Capture phrases in quotes for more specific queries (e.g. "rocket ship" or "Fred Lynn")

Case Study The DARPA Media Forensics (MediFor) Program

Spotting Audio-Visual Inconsistencies

Simplifying the process of detecting altered and tampered videos

Challenge and Goal

As powerful video editing software tools become more commonplace, it has become easier for anyone to tamper with content. Rapidly developing consumer applications have made it possible for almost anyone to create synthesized speech and synthesized video of a person talking.

Solution/Outcome

SRI International researchers are working with the University of Amsterdam and Idiap Research Institute to develop new techniques for detecting videos that have been altered. The Spotting Audio-Visual Inconsistencies (SAVI) techniques, developed by SRI, detect tampered videos by identifying discrepancies between the audio and visual tracks.

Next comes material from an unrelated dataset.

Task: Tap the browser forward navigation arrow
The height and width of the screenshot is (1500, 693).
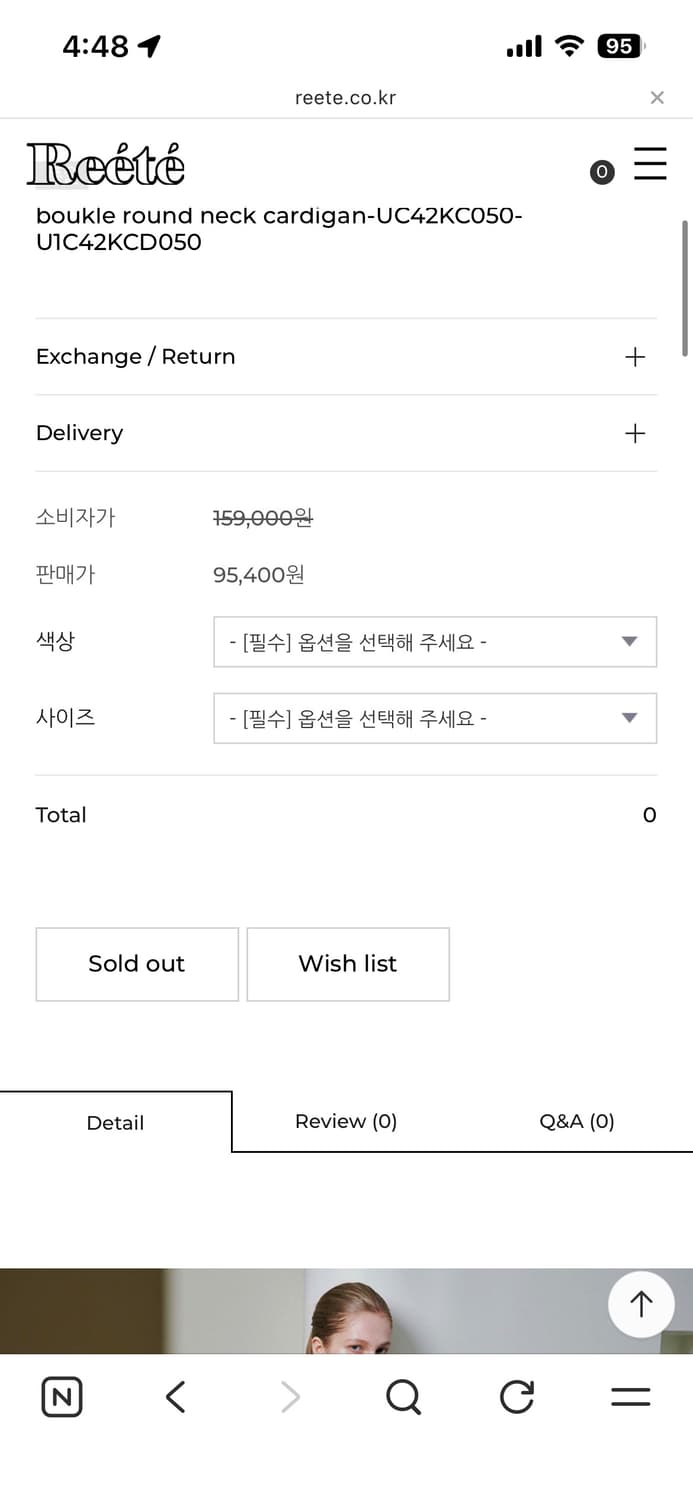Action: point(289,1397)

Spotting Audio-Visual Inconsistencies

In today’s connected society, it’s impossible to reasonably trust anything that is seen online. Advances in technology have created a world where anyone can tamper with multimedia content to make it appear that an individual did or said something, when in reality it never occurred.

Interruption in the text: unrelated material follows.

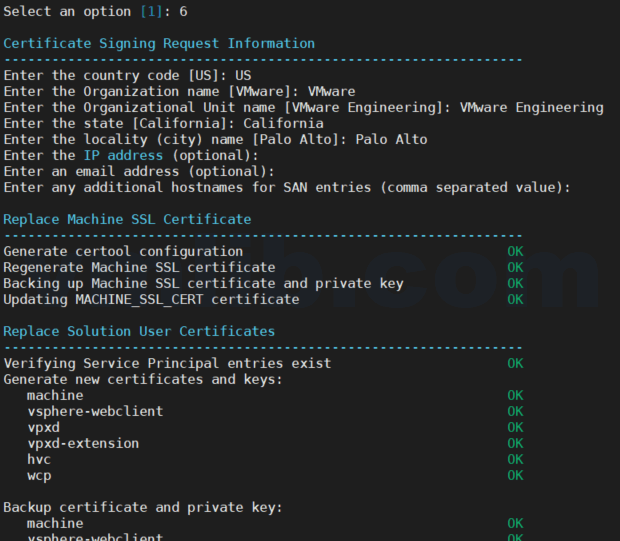Viewport: 620px width, 541px height.
Task: Click the highlighted "IP address" text
Action: pyautogui.click(x=122, y=155)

To help combat this issue, researchers at SRI are working to develop technology that enables the public to detect altered or tampered video. The techniques, referred to as Spotting Audio-Visual Inconsistencies (SAVI) can detect when lip synchronization is a little off or if there is an unexplained visual “jerk” in the video.

It can also flag a video as possibly tampered if the visual scene is outdoors, but analysis of the reverberation properties of the audio track indicates the recording was done in a small room.

 

This video shows how the SAVI system detects speaker inconsistencies. First, the system detects the person’s face, tracks it throughout the video clip and verifies it is the same person for the entire clip. It then detects when she is likely to be speaking by tracking when she is moving her mouth appropriately.

The system analyzes the audio track, segmenting it into different speakers. As shown in the image below, the system detects two speakers: one represented by the dark blue horizontal line and one by the light blue line. Since there are two audible speakers and only one visual person, the system flags the segments associated with the second speaker as potentially tampered – represented by the horizontal red line.

The system also detects lip synch inconsistency by comparing visual motion features with audio features.  It computes the visual features by detecting the person’s face, using OpenPose to detect and track face landmarks, and computing a spatiotemporal characterization of mouth motion, as seen below.

The SAVI system combines these findings with Mel-frequency cepstral coefficients (MFCC) features of the audio track to classify 2-second video clips as either good lip synchronization or bad, based on a large training set of audiovisual feature vectors. The system marks inconsistencies in red and consistencies in green along the horizontal line at the bottom of the image.

The SAVI system combines these findings with Mel-frequency cepstral coefficients (MFCC) features of the audio track to classify 2-second video clips as either good lip synchronization or bad, based on a large training set of audiovisual feature vectors. The system marks inconsistencies in red and consistencies in green along the horizontal line at the bottom of the image.

September 2019

How can we help?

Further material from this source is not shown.